*Problem details*:
Render the rows below as a JSON list of strings, one string for each line and no entries for blank lines. Leave the pictures out.
# START OF Exercise materials
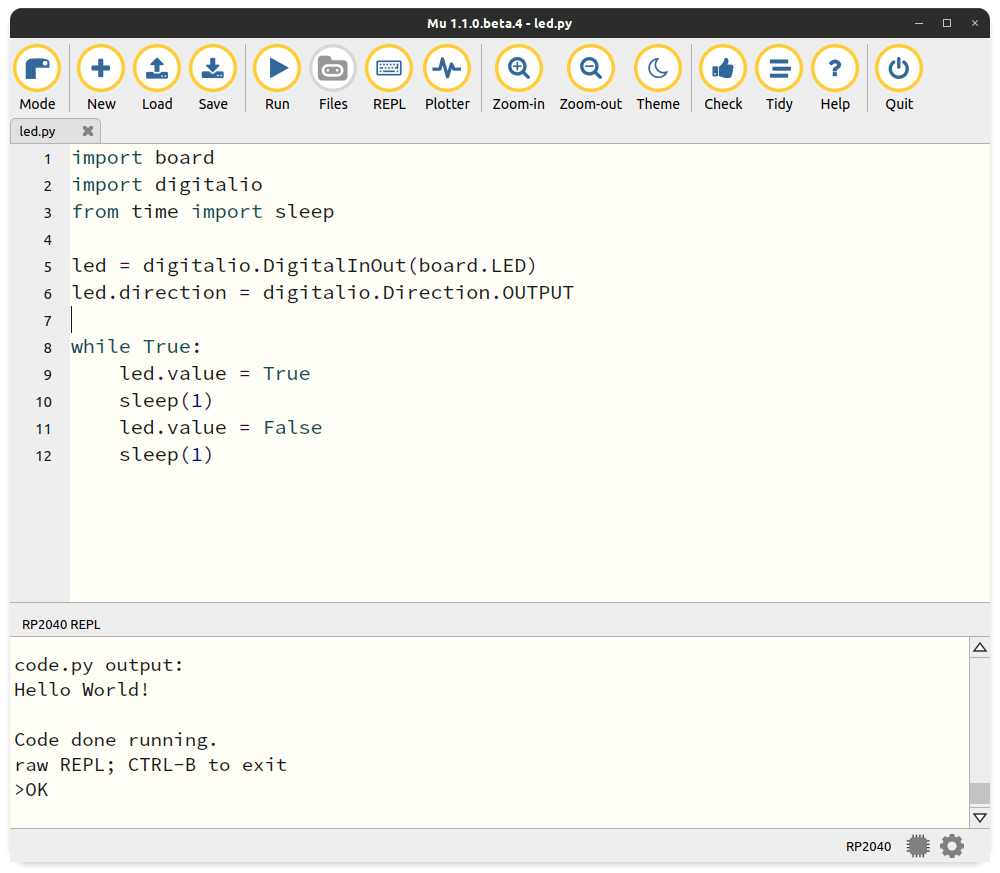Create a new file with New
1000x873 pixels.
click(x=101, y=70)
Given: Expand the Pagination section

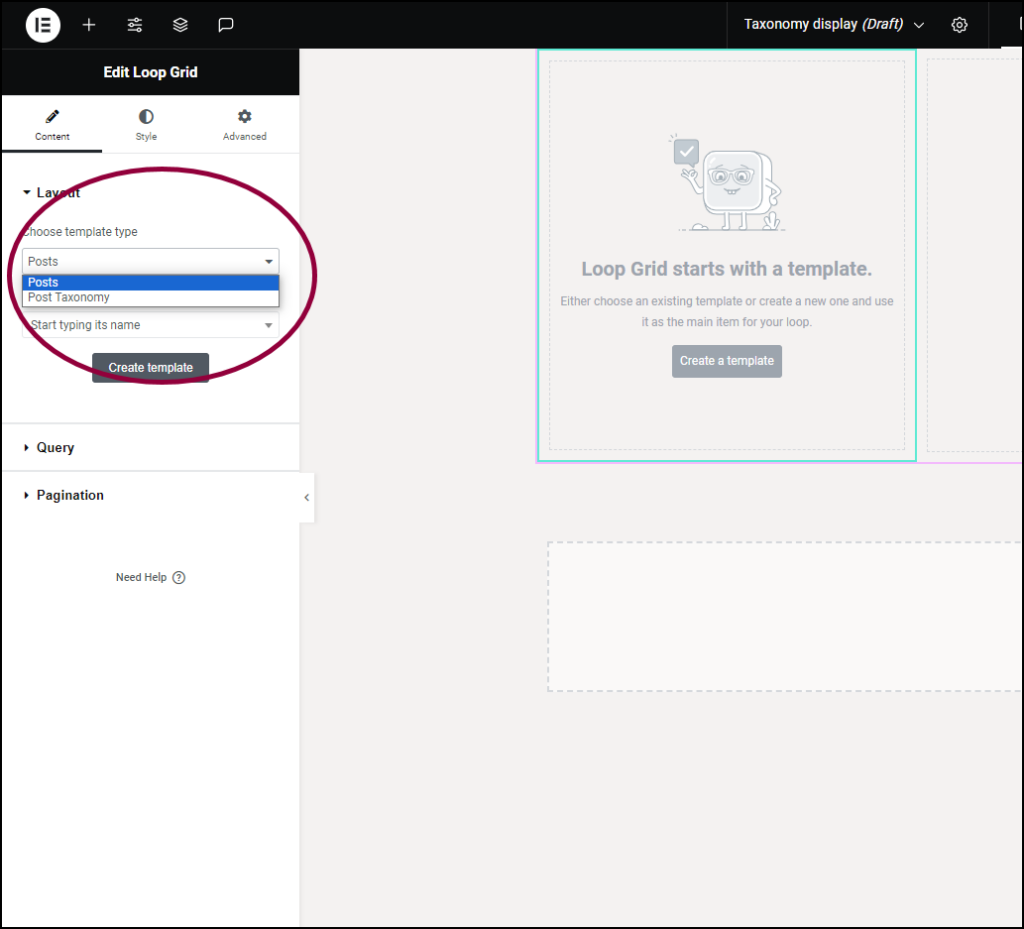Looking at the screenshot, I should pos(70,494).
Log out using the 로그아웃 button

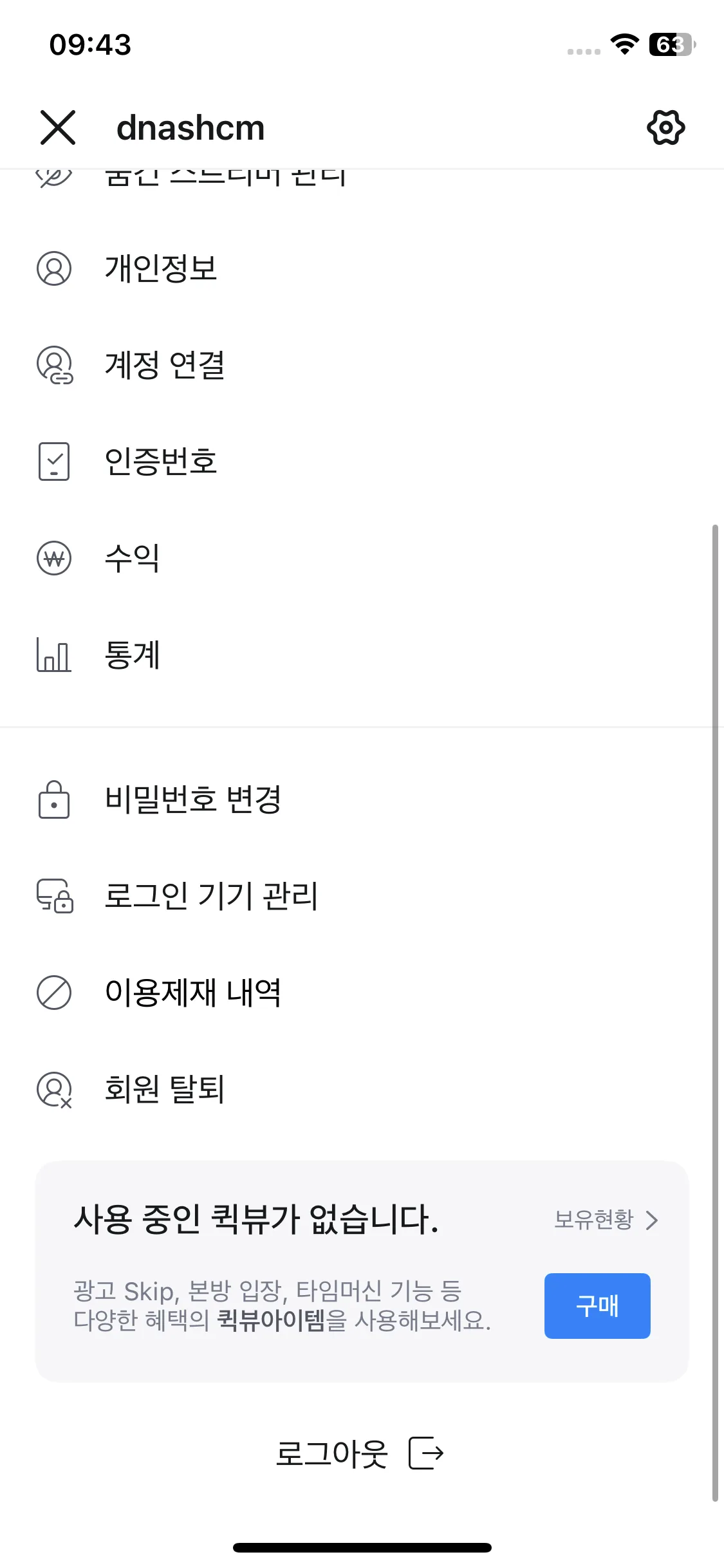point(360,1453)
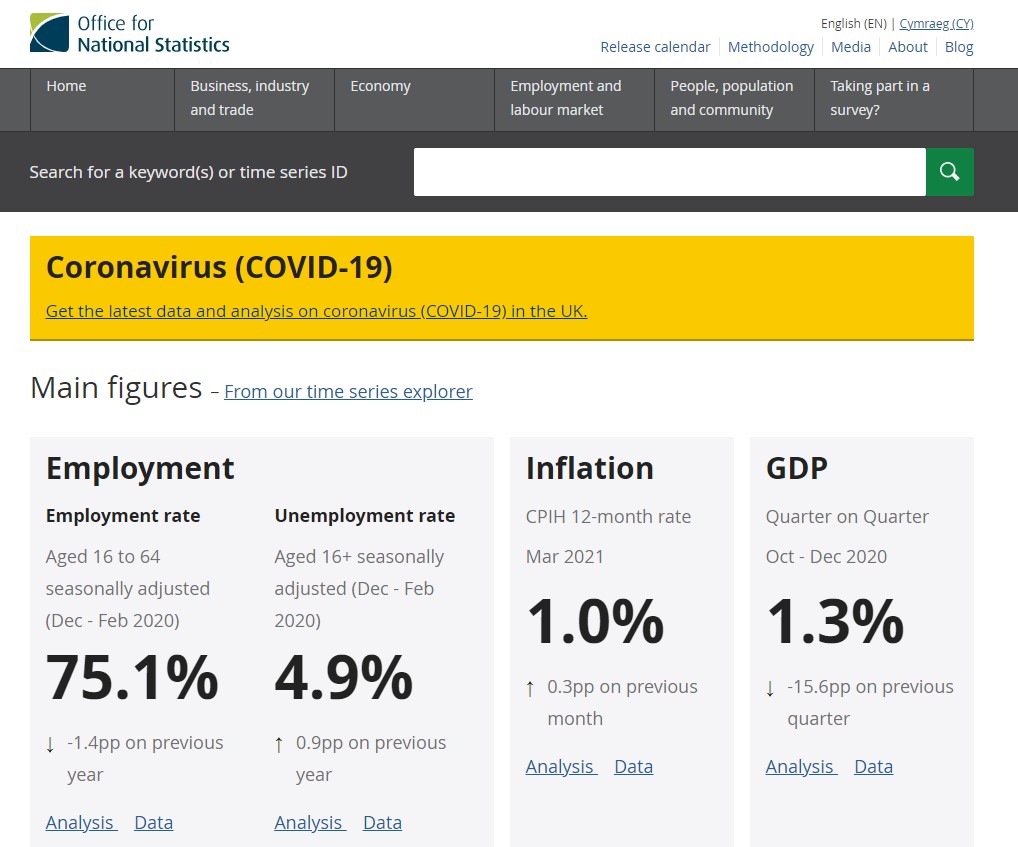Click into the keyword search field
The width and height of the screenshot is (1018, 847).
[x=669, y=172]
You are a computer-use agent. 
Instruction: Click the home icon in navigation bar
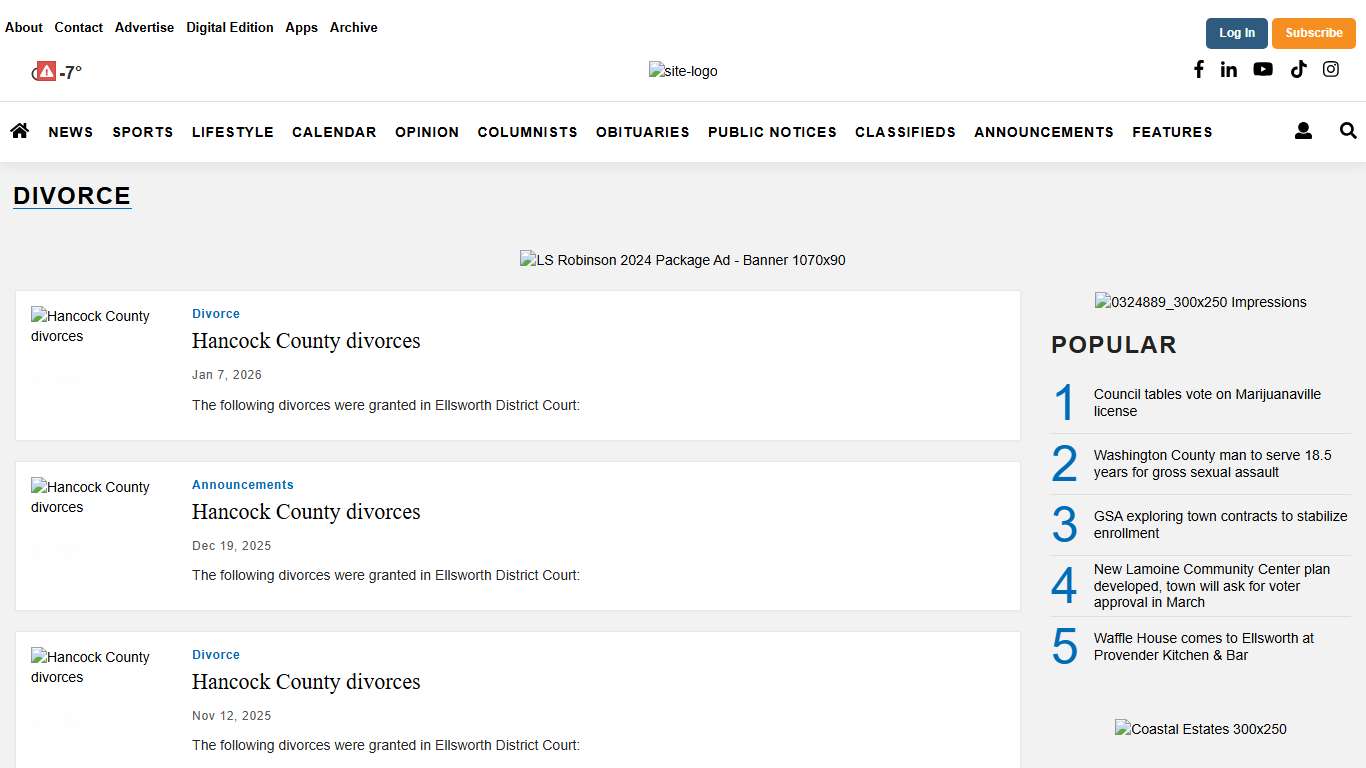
# END OF Exercise materials
*The completed task*:
[
  "Create a new file with New",
  "1000x873 pixels.",
  "click(x=101, y=70)",
  "Given: Expand the Pagination section",
  "Looking at the screenshot, I should pos(70,494).",
  "Log out using the 로그아웃 button",
  "point(360,1453)",
  "Click into the keyword search field",
  "The width and height of the screenshot is (1018, 847).",
  "[x=669, y=172]",
  "You are a computer-use agent. ",
  "Instruction: Click the home icon in navigation bar"
]